The political columnist Shraibman wrote a widely read opinion piece in tut.by looking for a way out of the standoff that has developed between Lukashenko and the people.
“The current crisis – the most difficult in the history of independent Belarus – has no easy solution. The best of them is dialogue. All external players from the US State Department to the Kremlin are calling him. Everyone inside the country
is ready for a verbal dialogue. So what are we waiting for?” Shraibman asked.
The huge crowds that assembled for the March of the New Belarus demonstration on August 23 that attracted at least quarter of a million participants confirmed the mass rejection of the August 9 presidential election that officially was won by Lukashenko by a landslide.
However, despite results being rejected by the people as a blatant falsification and by the rest of the European community, Lukashenko has dug in and is relying almost entirely on the security forces to hang on to power.

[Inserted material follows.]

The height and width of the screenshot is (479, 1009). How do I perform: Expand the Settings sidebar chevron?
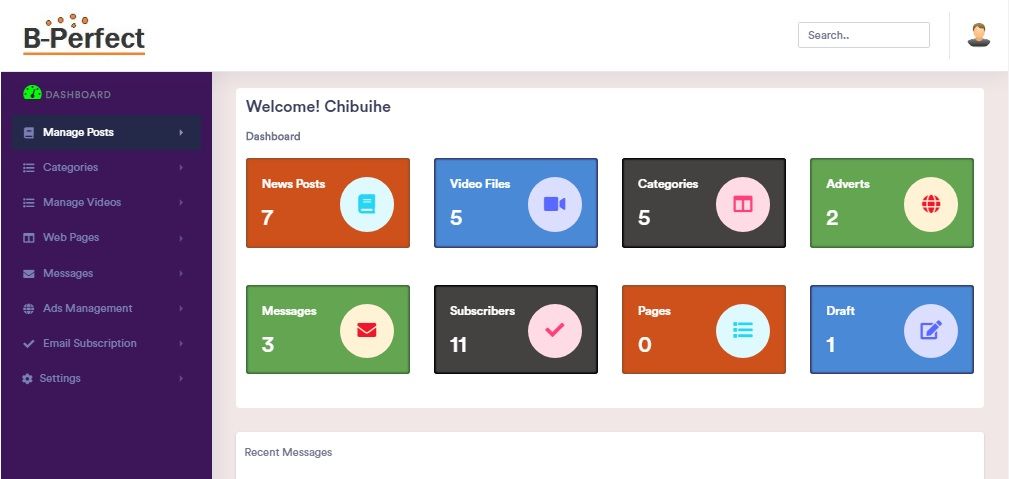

Former English teacher and nominal victor in Belarus’ presidential election Svetlana Tikhanovskaya established a Coordinating Council to negotiate a peaceful transfer of power and set up an interim government before holding fresh elections. However, not only has Lukashenko refused to acknowledge the council, but a criminal case has been launched accusing the council members of trying to
usurp power.
As bne IntelliNews reported, two members of the council were arrested on August 24, strike leader Sergei Dilevsky and Olga Kovalkova, who was a prominent member of Tikhanovskaya campaign team.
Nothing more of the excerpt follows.